Prior collaboration agreements
- Economic Cooperation And Trade Agreement: In 2022, India and Australia signed a historic interim Economic Cooperation And Trade Agreement (INDAUS ECTA) that will provide zero-duty access to 96% of India’s exports to Australia and approximately 85% of Australia’s exports to India.
- India will benefit from Australia’s preferential market access on 100% of its tariff lines.
- India will grant Australia preferential access to over 70% of its tariff lines.
- Trade and Investment: Australia is India’s eighth largest trading partner, and India is Australia’s fifth.
- Strategic Dialogue: In June 2020, Australia and India agreed to elevate their Secretaries 2+2 dialogue (Defense and Foreign Affairs) to the Ministerial level and form a Comprehensive Strategic Partnership.
- Mutual Logistic Support Agreement (MLSA): Australia and India signed the MLSA in 2020, allowing for more sophisticated operational cooperation, more complex military engagement, and greater combined response to regional humanitarian disasters.
- Defence Science and Technology Implementing Arrangement (DSTIA): This arrangement facilitates interaction among our defence research organisations.

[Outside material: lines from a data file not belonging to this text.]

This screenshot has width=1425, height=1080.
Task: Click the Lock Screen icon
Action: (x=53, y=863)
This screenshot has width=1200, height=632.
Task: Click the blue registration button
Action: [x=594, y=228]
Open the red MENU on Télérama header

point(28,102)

Collaboration in multilateral fora
- Australia backs India’s bid for a seat on an expanded United Nations Security Council.
- India and Australia are both members of the G-20, the Commonwealth, the Indian Ocean Rim Association for Regional Cooperation (IOR-ARC), the ASEAN Regional Forum, the Asia Pacific Partnership on Climate and Clean Development, and have attended East Asia Summits.
- Both countries have also been cooperating as members of the WTO’s Five Interested Parties (FIP).
- The Five Interested Parties were a group of countries chosen to break the initial deadlocks, consisting of key political and economic players in the world of trade, namely the United States, European Union, Australia, Brazil, and India
- Australia is a key member of the Asia-Pacific Economic Cooperation (APEC) and supports India’s membership in the organisation.
- Australia joined SAARC as an observer in 2008.
- Australia took part in the MALABAR naval exercise in October 2020, joining India, the US, and Japan in demonstrating a shared commitment to an open and prosperous Indo-Pacific.
A common framework As India celebrates its 75th anniversary of independence and overtakes the United Kingdom as the world’s fifth largest economy, the momentum surrounding the fifth Australia-India Leadership Dialogue and the bilateral fruit it may bear should not be underestimated.